═════ Data provided

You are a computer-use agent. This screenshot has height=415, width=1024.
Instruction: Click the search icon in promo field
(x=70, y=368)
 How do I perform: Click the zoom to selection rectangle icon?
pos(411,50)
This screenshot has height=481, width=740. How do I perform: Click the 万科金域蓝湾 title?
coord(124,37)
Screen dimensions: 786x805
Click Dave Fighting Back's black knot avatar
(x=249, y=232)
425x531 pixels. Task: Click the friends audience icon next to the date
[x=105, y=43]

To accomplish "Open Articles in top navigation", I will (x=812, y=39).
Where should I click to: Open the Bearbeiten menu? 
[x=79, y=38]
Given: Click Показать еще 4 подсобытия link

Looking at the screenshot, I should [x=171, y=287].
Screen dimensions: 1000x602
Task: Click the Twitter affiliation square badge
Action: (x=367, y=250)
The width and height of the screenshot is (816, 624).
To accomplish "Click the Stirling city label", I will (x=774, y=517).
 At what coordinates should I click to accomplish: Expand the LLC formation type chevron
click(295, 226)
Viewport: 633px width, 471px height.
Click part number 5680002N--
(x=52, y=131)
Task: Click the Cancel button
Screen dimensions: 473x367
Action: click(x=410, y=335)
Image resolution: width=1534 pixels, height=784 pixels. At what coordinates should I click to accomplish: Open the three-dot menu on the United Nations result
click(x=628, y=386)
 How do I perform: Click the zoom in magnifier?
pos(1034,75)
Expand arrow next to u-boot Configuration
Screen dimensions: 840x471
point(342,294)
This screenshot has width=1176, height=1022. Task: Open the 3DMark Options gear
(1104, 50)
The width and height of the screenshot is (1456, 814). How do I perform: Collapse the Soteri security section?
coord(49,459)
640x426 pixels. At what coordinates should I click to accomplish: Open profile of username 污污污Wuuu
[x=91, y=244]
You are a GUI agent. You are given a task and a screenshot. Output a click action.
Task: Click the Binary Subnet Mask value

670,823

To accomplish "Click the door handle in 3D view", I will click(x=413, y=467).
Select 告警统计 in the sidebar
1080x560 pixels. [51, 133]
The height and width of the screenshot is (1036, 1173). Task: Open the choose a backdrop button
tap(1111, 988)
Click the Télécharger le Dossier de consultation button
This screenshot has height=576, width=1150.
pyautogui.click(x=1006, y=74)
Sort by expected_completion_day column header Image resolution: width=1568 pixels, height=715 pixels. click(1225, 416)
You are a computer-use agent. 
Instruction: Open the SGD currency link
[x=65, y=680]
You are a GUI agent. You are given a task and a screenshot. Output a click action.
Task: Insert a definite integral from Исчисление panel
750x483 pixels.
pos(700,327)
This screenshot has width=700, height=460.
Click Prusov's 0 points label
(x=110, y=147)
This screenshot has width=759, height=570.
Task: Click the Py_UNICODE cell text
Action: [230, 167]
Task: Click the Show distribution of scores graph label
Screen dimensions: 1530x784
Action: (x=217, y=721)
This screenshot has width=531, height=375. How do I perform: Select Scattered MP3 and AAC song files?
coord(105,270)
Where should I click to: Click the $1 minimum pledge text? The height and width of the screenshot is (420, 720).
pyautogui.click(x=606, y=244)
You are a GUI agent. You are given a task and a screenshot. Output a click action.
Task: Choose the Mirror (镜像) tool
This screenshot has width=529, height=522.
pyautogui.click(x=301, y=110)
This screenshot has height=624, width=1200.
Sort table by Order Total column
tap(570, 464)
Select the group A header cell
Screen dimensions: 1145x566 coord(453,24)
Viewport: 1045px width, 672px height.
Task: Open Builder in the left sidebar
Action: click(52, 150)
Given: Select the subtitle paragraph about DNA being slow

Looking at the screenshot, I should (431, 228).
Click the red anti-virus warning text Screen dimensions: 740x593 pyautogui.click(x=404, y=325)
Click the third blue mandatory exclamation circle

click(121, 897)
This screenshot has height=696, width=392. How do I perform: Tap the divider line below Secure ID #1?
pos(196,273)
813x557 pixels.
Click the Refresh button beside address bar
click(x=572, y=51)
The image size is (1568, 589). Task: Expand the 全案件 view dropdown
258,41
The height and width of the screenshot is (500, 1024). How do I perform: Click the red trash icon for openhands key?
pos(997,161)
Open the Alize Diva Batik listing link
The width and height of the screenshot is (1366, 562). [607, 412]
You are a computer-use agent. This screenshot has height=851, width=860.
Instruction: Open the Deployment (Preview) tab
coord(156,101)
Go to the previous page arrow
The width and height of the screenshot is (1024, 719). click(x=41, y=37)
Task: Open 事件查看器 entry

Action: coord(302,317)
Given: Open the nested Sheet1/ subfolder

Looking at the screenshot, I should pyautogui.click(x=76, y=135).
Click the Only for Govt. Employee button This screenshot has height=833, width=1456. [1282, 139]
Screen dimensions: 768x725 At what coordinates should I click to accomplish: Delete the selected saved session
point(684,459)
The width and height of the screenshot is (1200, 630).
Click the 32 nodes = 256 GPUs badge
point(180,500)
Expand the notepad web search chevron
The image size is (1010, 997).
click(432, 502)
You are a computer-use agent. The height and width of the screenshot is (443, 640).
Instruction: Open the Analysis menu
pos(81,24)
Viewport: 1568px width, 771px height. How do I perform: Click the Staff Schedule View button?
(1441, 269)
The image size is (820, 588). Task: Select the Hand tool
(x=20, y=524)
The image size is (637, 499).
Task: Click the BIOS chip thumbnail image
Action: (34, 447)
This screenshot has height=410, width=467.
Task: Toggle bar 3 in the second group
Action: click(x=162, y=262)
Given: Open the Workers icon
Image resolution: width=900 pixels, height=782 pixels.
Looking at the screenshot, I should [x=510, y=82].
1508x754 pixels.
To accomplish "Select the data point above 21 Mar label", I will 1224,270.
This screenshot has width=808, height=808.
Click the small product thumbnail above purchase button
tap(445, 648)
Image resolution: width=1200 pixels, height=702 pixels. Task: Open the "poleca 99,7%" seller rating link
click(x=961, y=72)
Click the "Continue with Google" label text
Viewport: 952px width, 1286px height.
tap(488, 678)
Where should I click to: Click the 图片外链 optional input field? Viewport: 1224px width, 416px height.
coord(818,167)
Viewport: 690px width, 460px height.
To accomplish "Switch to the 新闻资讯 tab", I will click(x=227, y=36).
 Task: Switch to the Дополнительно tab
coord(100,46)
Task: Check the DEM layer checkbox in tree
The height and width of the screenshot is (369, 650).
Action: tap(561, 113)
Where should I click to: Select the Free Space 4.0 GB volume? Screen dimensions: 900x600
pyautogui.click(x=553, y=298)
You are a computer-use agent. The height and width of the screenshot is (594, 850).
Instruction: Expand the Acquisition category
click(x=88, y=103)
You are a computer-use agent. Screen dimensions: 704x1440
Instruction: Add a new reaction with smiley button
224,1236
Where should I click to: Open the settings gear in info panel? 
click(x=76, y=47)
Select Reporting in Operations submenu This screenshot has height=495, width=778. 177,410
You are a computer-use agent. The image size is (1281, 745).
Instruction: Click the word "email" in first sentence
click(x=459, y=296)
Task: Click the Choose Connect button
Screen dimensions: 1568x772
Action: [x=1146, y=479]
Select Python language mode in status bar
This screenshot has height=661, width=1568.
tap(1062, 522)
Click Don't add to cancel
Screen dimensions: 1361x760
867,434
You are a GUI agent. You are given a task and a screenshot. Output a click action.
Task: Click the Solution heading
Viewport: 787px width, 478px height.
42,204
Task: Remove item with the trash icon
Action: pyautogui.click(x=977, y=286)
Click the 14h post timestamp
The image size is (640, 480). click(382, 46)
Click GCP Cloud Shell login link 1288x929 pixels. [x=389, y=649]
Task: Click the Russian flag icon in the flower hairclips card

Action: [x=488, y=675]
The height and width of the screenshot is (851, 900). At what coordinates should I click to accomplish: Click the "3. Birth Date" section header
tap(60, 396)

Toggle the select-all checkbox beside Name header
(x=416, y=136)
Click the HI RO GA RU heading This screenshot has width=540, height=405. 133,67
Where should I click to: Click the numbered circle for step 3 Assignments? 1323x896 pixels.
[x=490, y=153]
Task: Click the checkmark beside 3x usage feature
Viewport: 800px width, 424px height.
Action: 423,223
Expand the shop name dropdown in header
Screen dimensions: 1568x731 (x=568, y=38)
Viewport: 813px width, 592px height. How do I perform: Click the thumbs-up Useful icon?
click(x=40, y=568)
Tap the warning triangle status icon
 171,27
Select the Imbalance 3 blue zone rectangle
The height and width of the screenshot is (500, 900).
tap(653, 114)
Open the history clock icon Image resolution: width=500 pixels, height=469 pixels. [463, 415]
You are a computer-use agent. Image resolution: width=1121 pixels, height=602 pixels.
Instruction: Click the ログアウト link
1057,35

══════════

Exercise ->
The reply must consist solely of the lines from the one containing "Click Don't add to cancel" through the last line of the data, reproduced exactly.

Answer below ->
Click Don't add to cancel
Screen dimensions: 1361x760
867,434
You are a GUI agent. You are given a task and a screenshot. Output a click action.
Task: Click the Solution heading
Viewport: 787px width, 478px height.
42,204
Task: Remove item with the trash icon
Action: pyautogui.click(x=977, y=286)
Click the 14h post timestamp
The image size is (640, 480). click(382, 46)
Click GCP Cloud Shell login link 1288x929 pixels. [x=389, y=649]
Task: Click the Russian flag icon in the flower hairclips card

Action: [x=488, y=675]
The height and width of the screenshot is (851, 900). At what coordinates should I click to accomplish: Click the "3. Birth Date" section header
tap(60, 396)

Toggle the select-all checkbox beside Name header
(x=416, y=136)
Click the HI RO GA RU heading This screenshot has width=540, height=405. 133,67
Where should I click to: Click the numbered circle for step 3 Assignments? 1323x896 pixels.
[x=490, y=153]
Task: Click the checkmark beside 3x usage feature
Viewport: 800px width, 424px height.
Action: 423,223
Expand the shop name dropdown in header
Screen dimensions: 1568x731 (x=568, y=38)
Viewport: 813px width, 592px height. How do I perform: Click the thumbs-up Useful icon?
click(x=40, y=568)
Tap the warning triangle status icon
 171,27
Select the Imbalance 3 blue zone rectangle
The height and width of the screenshot is (500, 900).
tap(653, 114)
Open the history clock icon Image resolution: width=500 pixels, height=469 pixels. [463, 415]
You are a computer-use agent. Image resolution: width=1121 pixels, height=602 pixels.
Instruction: Click the ログアウト link
1057,35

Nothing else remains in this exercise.